20502151.jpg-r_640_600-b_1_D6D6D6-f_jpg-q_x-xxyxxLorsque la caverne où ils vivent depuis toujours est détruite et leur univers familier réduit en miettes, les Croods se retrouvent obligés d’entreprendre leur premier grand voyage en famille. Entre conflits générationnels et bouleversements sismiques, ils vont découvrir un nouveau monde fascinant, rempli de créatures fantastiques, et un futur au-delà de tout ce qu’ils avaient imaginé.
Les Croods prennent rapidement conscience que s’ils n’évoluent pas, ils appartiendront à l’Histoire.

Avouons-le, la nouvelle production des studios Dreamworks (Shrek, Madagascar) a fait craindre une sorte de remake de la famille Pierrafeu sans plus d’originalité. « On ne juge pas un livre à sa couverture » dit pourtant le proverbe. Une maxime que je tâcherai désormais de garder en mémoire !

Car c’est une jolie surprise débordante de folie, de drôlerie et d’émotions que nous livrent Chris Sanders (Lilo et Stitch) et Kirk DeMicco.

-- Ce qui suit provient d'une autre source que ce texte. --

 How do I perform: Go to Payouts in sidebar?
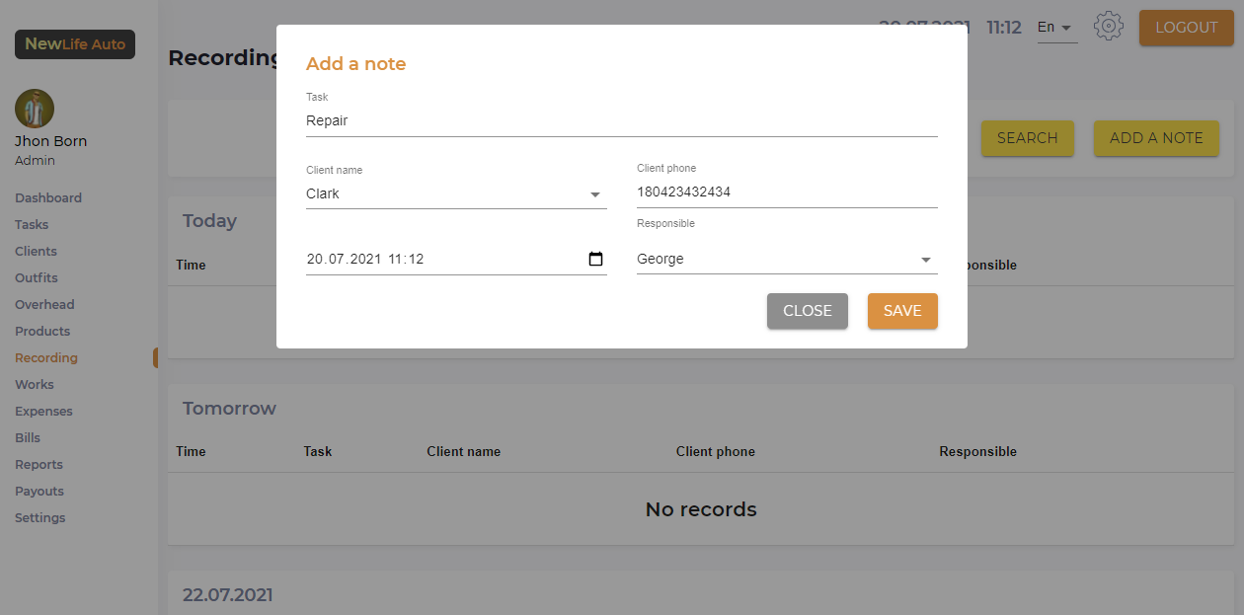(39, 492)
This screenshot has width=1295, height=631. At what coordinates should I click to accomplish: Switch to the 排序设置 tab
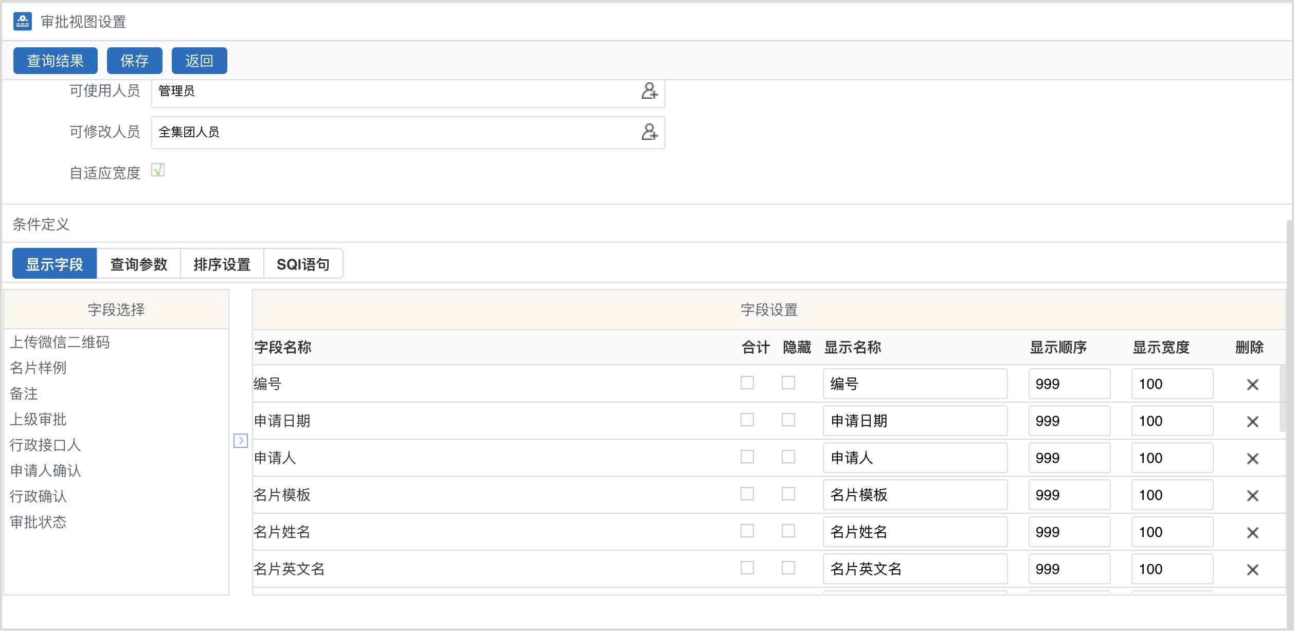click(x=222, y=263)
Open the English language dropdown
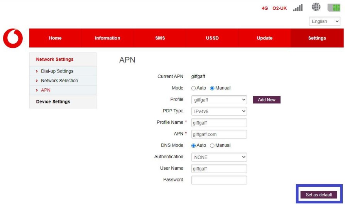The image size is (345, 208). [325, 22]
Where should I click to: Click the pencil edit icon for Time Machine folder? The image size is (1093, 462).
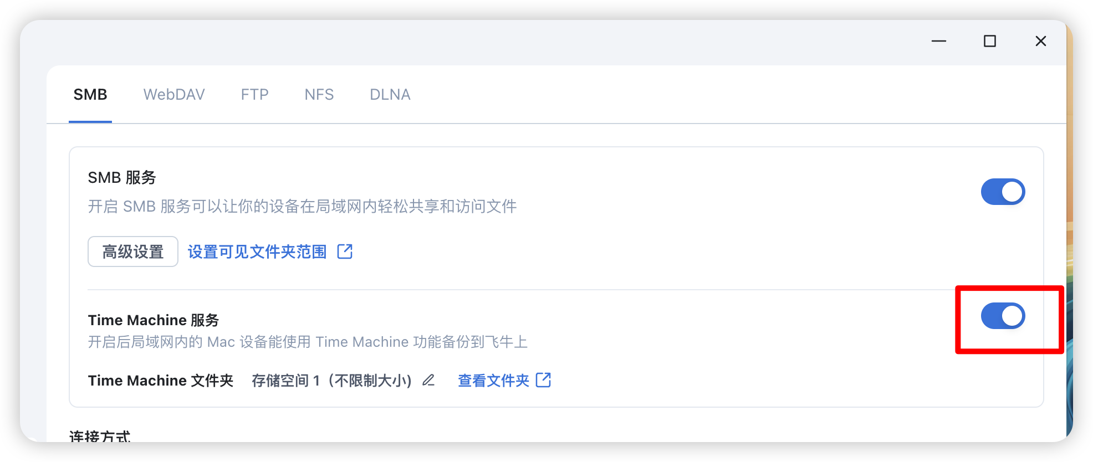coord(428,381)
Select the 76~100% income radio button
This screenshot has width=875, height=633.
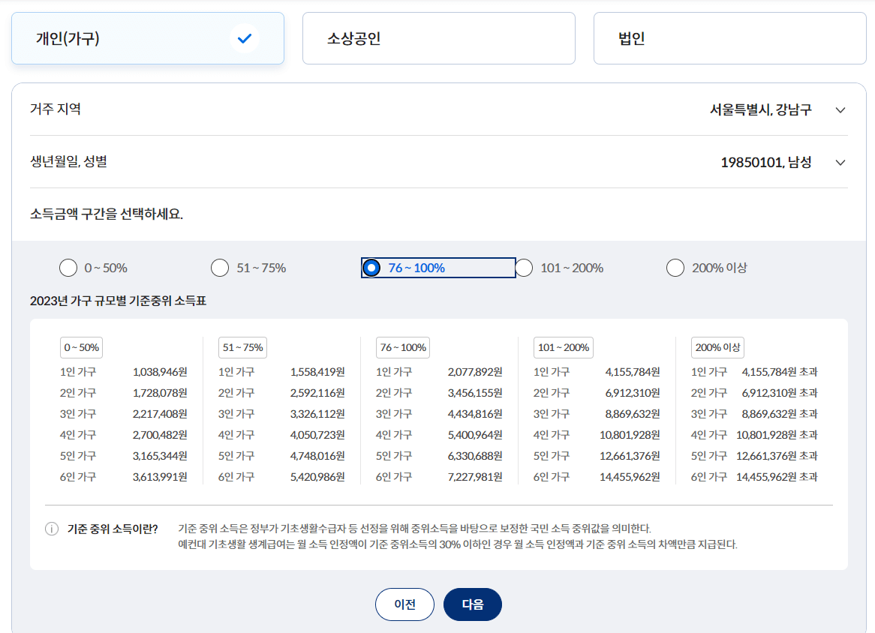371,267
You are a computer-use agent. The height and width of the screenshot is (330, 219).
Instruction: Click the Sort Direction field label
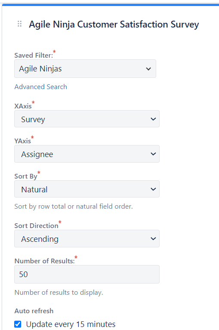[37, 225]
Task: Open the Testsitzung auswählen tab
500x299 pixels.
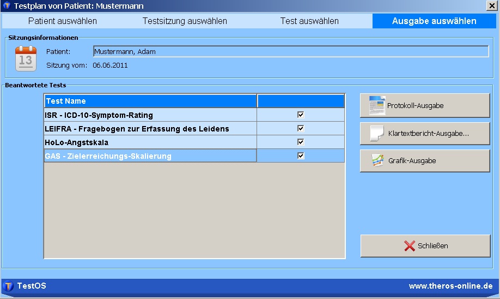Action: [x=185, y=21]
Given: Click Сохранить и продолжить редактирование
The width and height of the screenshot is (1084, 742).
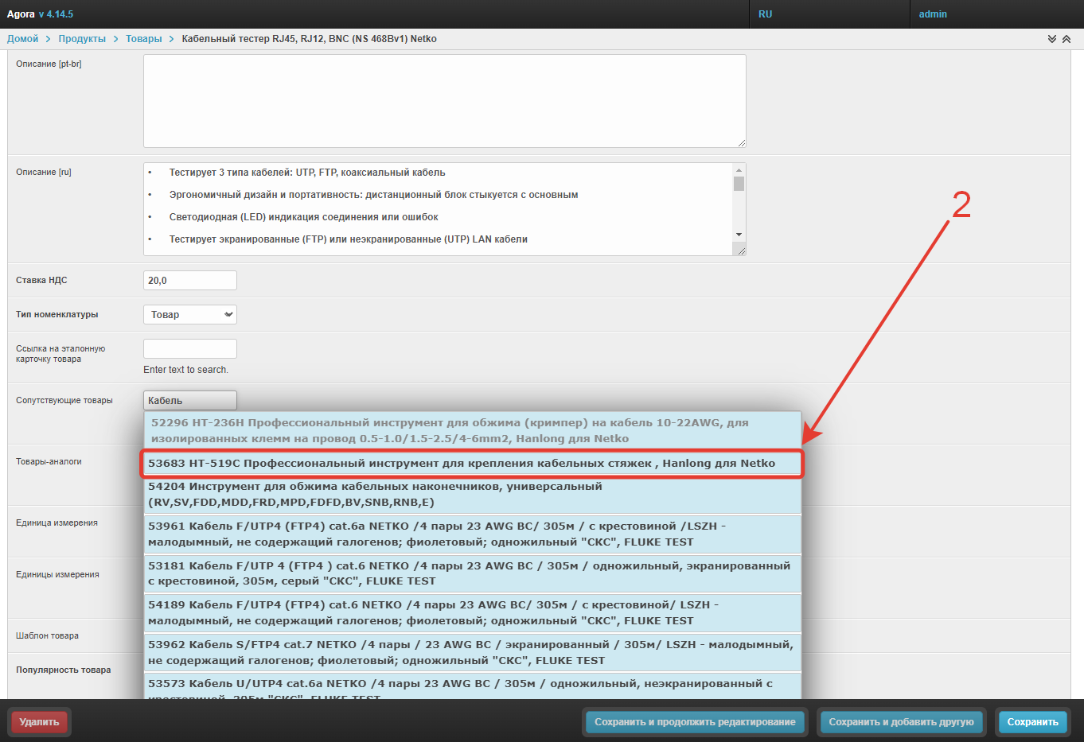Looking at the screenshot, I should point(695,722).
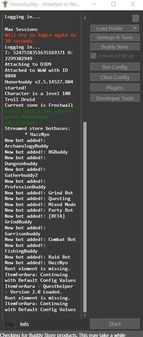Switch to the Log tab
The height and width of the screenshot is (337, 143).
(9, 324)
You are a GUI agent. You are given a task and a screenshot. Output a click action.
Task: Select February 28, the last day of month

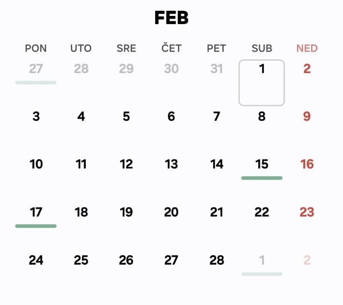tap(217, 260)
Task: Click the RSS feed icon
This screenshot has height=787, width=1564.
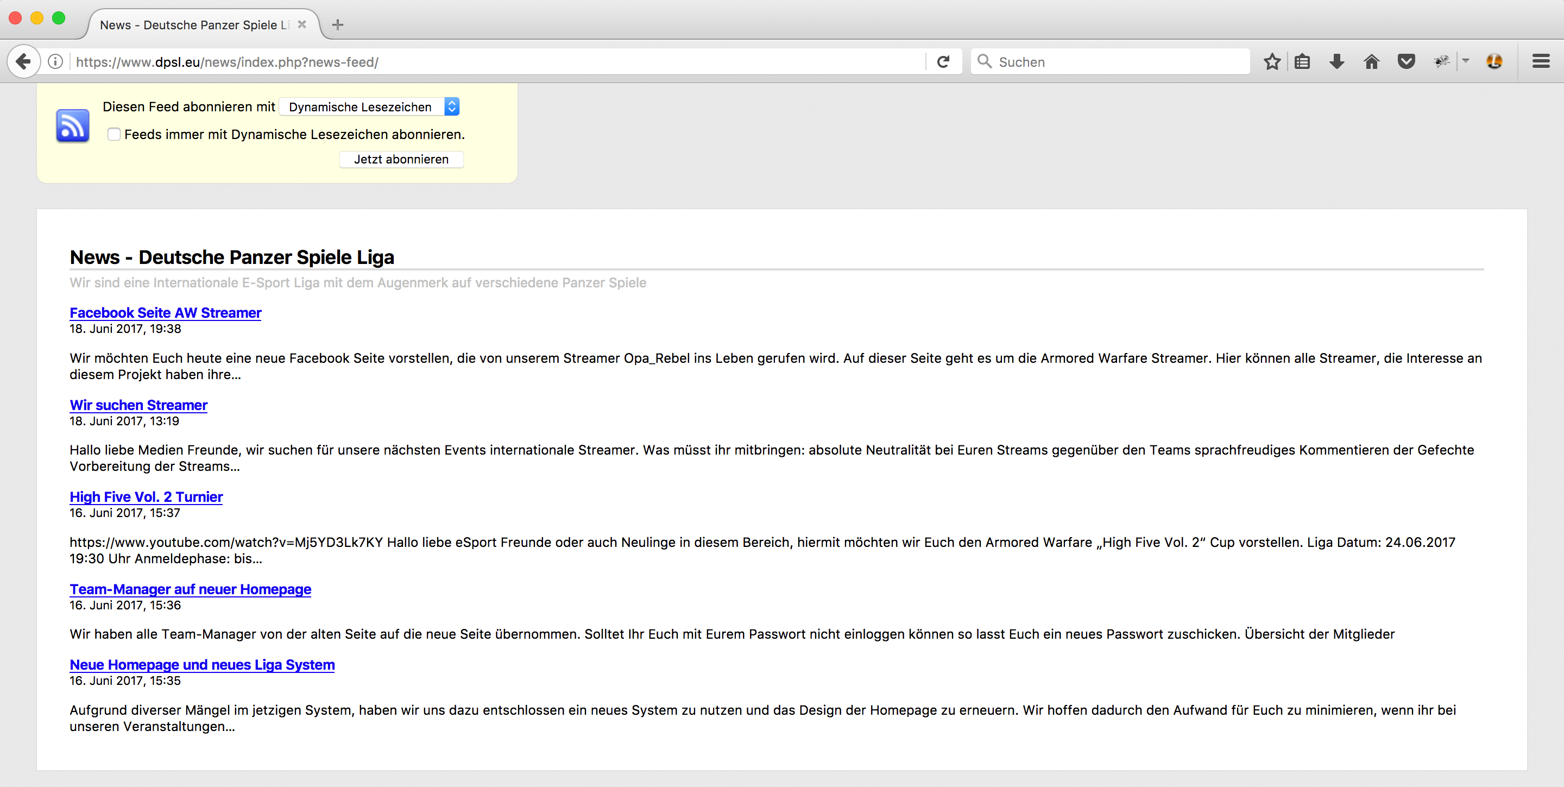Action: pos(72,126)
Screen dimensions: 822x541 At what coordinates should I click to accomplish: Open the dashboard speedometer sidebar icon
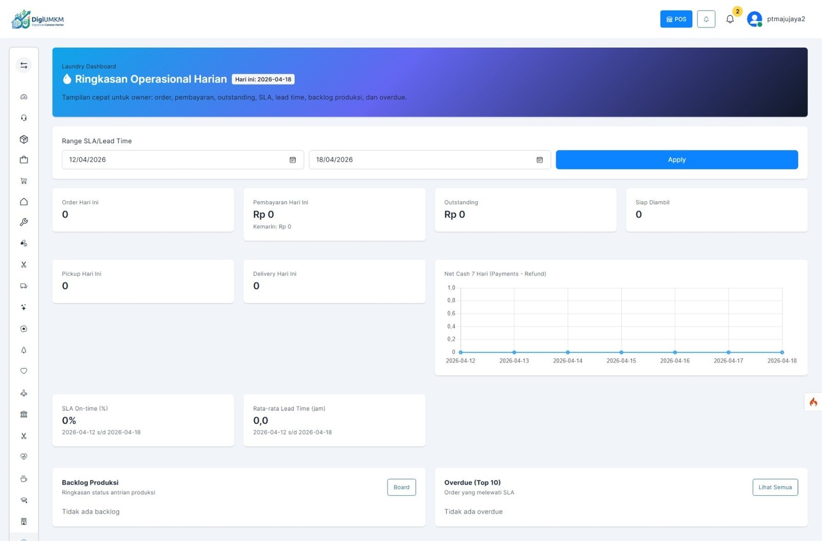[x=24, y=97]
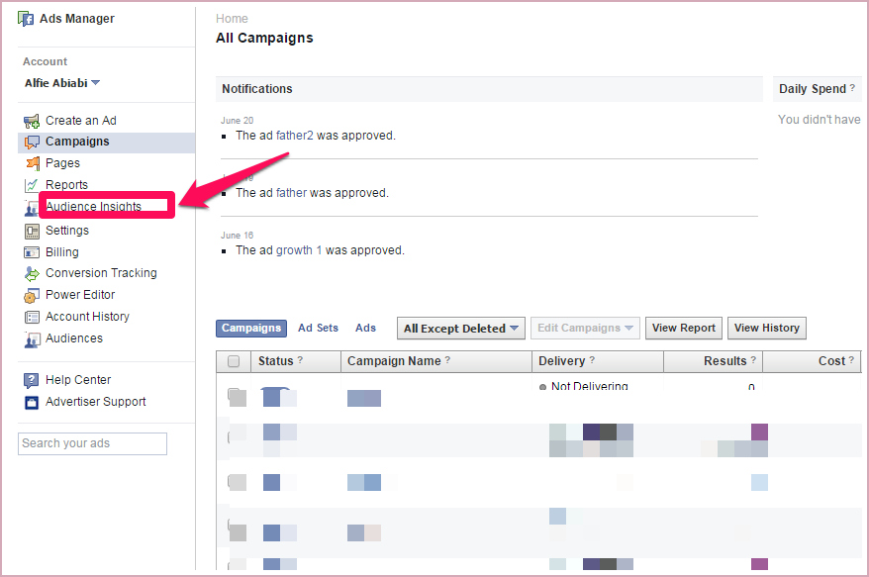Click the Billing icon in sidebar
This screenshot has width=869, height=577.
pos(31,252)
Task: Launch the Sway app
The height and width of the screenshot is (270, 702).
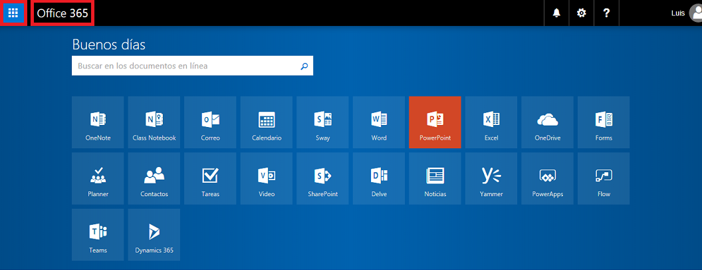Action: [322, 122]
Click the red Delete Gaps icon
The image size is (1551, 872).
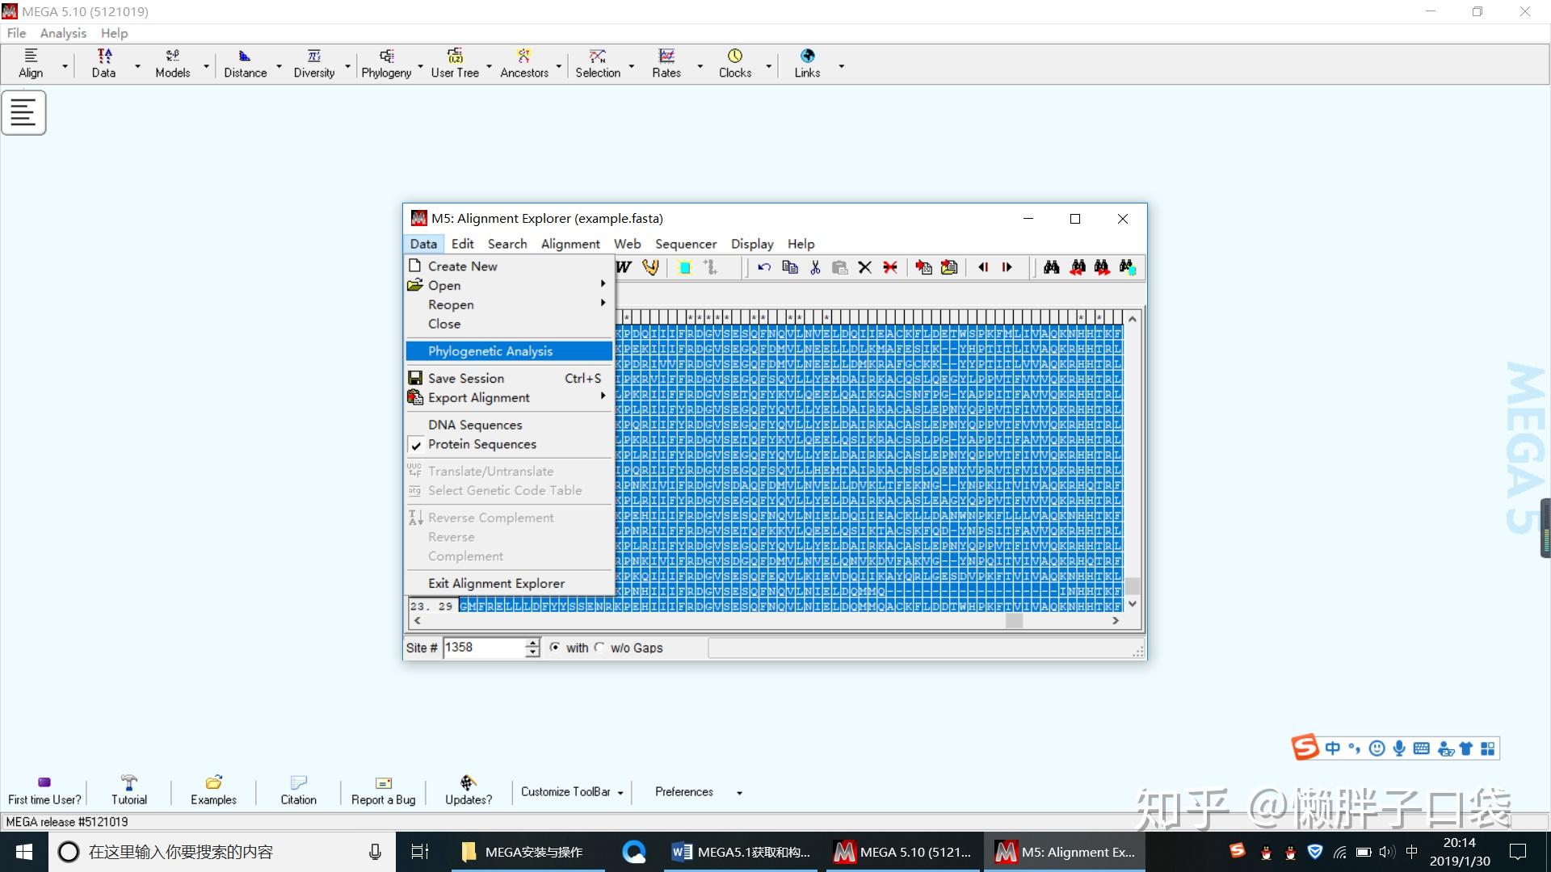[890, 267]
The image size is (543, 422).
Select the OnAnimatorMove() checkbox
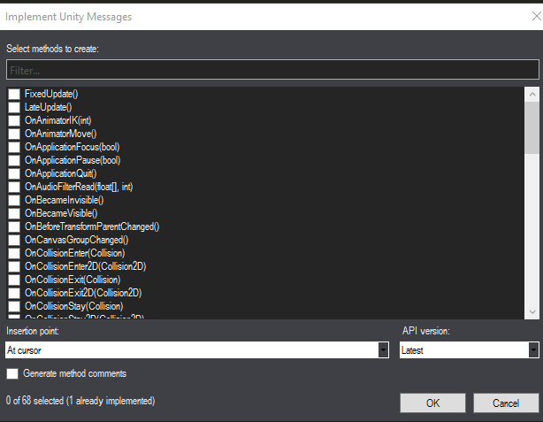(x=14, y=134)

L’histoire des Croods nous est contée par Eep (Emma Stone en VO, Bérengère Krief en VF), une ado tête brûlée bien décidée à braver les nombreux interdits imposés par Grug, un papa poule format XXL garant de la survie des siens qui a pour leitmotiv « Ne jamais ne pas avoir peur » (les amis de la litote apprécieront). Ugga, la mère compréhensive à qui il vaut mieux ne pas trop chercher des poux dans la tête, Gran, l’irréductible mamie, Thunk, le fils obéissant mais pas très futé et Sandy, le bébé teigneux aux dents ultra-acérés viennent compléter ce tableau de la famille des temps préhistoriques .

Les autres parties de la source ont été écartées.